*** Information shown Section Begins ***

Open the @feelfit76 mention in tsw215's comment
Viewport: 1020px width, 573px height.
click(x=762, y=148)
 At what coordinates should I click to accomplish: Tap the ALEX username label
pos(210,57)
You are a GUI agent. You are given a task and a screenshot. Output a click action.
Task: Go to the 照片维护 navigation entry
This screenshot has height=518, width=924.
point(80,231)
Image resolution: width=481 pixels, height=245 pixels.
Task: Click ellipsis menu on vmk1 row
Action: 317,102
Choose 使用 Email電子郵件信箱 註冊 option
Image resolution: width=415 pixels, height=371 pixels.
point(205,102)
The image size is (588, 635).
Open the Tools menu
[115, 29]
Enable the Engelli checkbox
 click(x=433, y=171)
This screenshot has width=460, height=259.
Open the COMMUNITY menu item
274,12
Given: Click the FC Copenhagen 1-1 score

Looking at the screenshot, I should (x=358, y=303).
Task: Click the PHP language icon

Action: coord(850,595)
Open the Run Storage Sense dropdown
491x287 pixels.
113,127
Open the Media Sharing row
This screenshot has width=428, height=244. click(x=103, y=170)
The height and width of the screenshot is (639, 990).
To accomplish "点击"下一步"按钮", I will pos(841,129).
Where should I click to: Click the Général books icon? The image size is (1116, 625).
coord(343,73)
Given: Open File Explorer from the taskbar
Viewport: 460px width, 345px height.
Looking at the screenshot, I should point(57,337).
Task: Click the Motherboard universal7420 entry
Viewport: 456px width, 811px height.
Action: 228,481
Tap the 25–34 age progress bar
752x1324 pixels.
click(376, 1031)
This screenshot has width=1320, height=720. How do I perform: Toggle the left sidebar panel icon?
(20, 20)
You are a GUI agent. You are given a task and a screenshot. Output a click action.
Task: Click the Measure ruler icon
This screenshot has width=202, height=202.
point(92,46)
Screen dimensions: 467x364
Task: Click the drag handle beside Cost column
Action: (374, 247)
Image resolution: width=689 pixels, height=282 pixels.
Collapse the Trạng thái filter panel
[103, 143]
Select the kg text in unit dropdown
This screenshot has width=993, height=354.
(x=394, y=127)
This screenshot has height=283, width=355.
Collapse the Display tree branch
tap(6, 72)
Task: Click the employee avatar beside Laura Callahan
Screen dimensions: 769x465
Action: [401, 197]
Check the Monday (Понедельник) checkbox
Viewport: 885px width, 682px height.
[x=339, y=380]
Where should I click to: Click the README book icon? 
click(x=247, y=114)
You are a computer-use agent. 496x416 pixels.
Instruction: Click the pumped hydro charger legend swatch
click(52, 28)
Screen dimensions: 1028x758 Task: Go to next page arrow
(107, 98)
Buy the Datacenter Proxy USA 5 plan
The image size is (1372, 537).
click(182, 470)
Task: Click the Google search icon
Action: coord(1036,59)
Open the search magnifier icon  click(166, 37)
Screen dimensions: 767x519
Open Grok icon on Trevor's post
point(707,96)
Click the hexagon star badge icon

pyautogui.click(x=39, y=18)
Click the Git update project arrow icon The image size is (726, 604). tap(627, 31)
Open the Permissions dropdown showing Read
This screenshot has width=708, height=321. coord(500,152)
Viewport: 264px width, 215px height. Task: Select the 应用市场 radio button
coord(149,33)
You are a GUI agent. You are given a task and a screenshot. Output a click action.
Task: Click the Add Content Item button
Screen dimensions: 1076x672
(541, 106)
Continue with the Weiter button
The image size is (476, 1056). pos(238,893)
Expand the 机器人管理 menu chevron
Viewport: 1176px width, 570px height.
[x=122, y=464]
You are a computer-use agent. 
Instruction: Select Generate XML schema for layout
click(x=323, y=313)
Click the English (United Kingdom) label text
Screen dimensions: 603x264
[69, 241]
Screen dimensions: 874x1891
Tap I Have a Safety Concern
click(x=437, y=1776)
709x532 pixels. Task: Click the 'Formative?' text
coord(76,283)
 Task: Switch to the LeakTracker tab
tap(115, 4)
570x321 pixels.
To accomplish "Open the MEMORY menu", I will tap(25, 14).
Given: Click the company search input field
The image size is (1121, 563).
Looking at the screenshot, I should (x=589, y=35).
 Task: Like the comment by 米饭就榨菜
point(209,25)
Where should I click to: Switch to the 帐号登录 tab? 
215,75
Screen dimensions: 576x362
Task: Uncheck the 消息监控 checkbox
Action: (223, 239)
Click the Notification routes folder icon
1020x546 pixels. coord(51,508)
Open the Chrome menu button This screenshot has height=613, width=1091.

*** Information shown Section Ends ***

Problem to solve: Output all the lines above. Keep each one exact.

Completed task:
Open the @feelfit76 mention in tsw215's comment
Viewport: 1020px width, 573px height.
click(x=762, y=148)
 At what coordinates should I click to accomplish: Tap the ALEX username label
pos(210,57)
You are a GUI agent. You are given a task and a screenshot. Output a click action.
Task: Go to the 照片维护 navigation entry
This screenshot has height=518, width=924.
point(80,231)
Image resolution: width=481 pixels, height=245 pixels.
Task: Click ellipsis menu on vmk1 row
Action: 317,102
Choose 使用 Email電子郵件信箱 註冊 option
Image resolution: width=415 pixels, height=371 pixels.
point(205,102)
The image size is (588, 635).
Open the Tools menu
[115, 29]
Enable the Engelli checkbox
 click(x=433, y=171)
This screenshot has width=460, height=259.
Open the COMMUNITY menu item
274,12
Given: Click the FC Copenhagen 1-1 score

Looking at the screenshot, I should (x=358, y=303).
Task: Click the PHP language icon

Action: coord(850,595)
Open the Run Storage Sense dropdown
491x287 pixels.
113,127
Open the Media Sharing row
This screenshot has width=428, height=244. click(x=103, y=170)
The height and width of the screenshot is (639, 990).
To accomplish "点击"下一步"按钮", I will pos(841,129).
Where should I click to: Click the Général books icon? The image size is (1116, 625).
coord(343,73)
Given: Open File Explorer from the taskbar
Viewport: 460px width, 345px height.
Looking at the screenshot, I should point(57,337).
Task: Click the Motherboard universal7420 entry
Viewport: 456px width, 811px height.
Action: 228,481
Tap the 25–34 age progress bar
752x1324 pixels.
click(376, 1031)
This screenshot has width=1320, height=720. How do I perform: Toggle the left sidebar panel icon?
(20, 20)
You are a GUI agent. You are given a task and a screenshot. Output a click action.
Task: Click the Measure ruler icon
This screenshot has width=202, height=202.
point(92,46)
Screen dimensions: 467x364
Task: Click the drag handle beside Cost column
Action: (374, 247)
Image resolution: width=689 pixels, height=282 pixels.
Collapse the Trạng thái filter panel
[103, 143]
Select the kg text in unit dropdown
This screenshot has width=993, height=354.
(x=394, y=127)
This screenshot has height=283, width=355.
Collapse the Display tree branch
tap(6, 72)
Task: Click the employee avatar beside Laura Callahan
Screen dimensions: 769x465
Action: [401, 197]
Check the Monday (Понедельник) checkbox
Viewport: 885px width, 682px height.
[x=339, y=380]
Where should I click to: Click the README book icon? 
click(x=247, y=114)
You are a computer-use agent. 496x416 pixels.
Instruction: Click the pumped hydro charger legend swatch
click(52, 28)
Screen dimensions: 1028x758 Task: Go to next page arrow
(107, 98)
Buy the Datacenter Proxy USA 5 plan
The image size is (1372, 537).
click(182, 470)
Task: Click the Google search icon
Action: coord(1036,59)
Open the search magnifier icon  click(166, 37)
Screen dimensions: 767x519
Open Grok icon on Trevor's post
point(707,96)
Click the hexagon star badge icon

pyautogui.click(x=39, y=18)
Click the Git update project arrow icon The image size is (726, 604). tap(627, 31)
Open the Permissions dropdown showing Read
This screenshot has width=708, height=321. coord(500,152)
Viewport: 264px width, 215px height. Task: Select the 应用市场 radio button
coord(149,33)
You are a GUI agent. You are given a task and a screenshot. Output a click action.
Task: Click the Add Content Item button
Screen dimensions: 1076x672
(541, 106)
Continue with the Weiter button
The image size is (476, 1056). pos(238,893)
Expand the 机器人管理 menu chevron
Viewport: 1176px width, 570px height.
[x=122, y=464]
You are a computer-use agent. 
Instruction: Select Generate XML schema for layout
click(x=323, y=313)
Click the English (United Kingdom) label text
Screen dimensions: 603x264
[69, 241]
Screen dimensions: 874x1891
Tap I Have a Safety Concern
click(x=437, y=1776)
709x532 pixels. Task: Click the 'Formative?' text
coord(76,283)
 Task: Switch to the LeakTracker tab
tap(115, 4)
570x321 pixels.
To accomplish "Open the MEMORY menu", I will tap(25, 14).
Given: Click the company search input field
The image size is (1121, 563).
Looking at the screenshot, I should (x=589, y=35).
 Task: Like the comment by 米饭就榨菜
point(209,25)
Where should I click to: Switch to the 帐号登录 tab? 
215,75
Screen dimensions: 576x362
Task: Uncheck the 消息监控 checkbox
Action: (223, 239)
Click the Notification routes folder icon
1020x546 pixels. coord(51,508)
Open the Chrome menu button This screenshot has height=613, width=1091.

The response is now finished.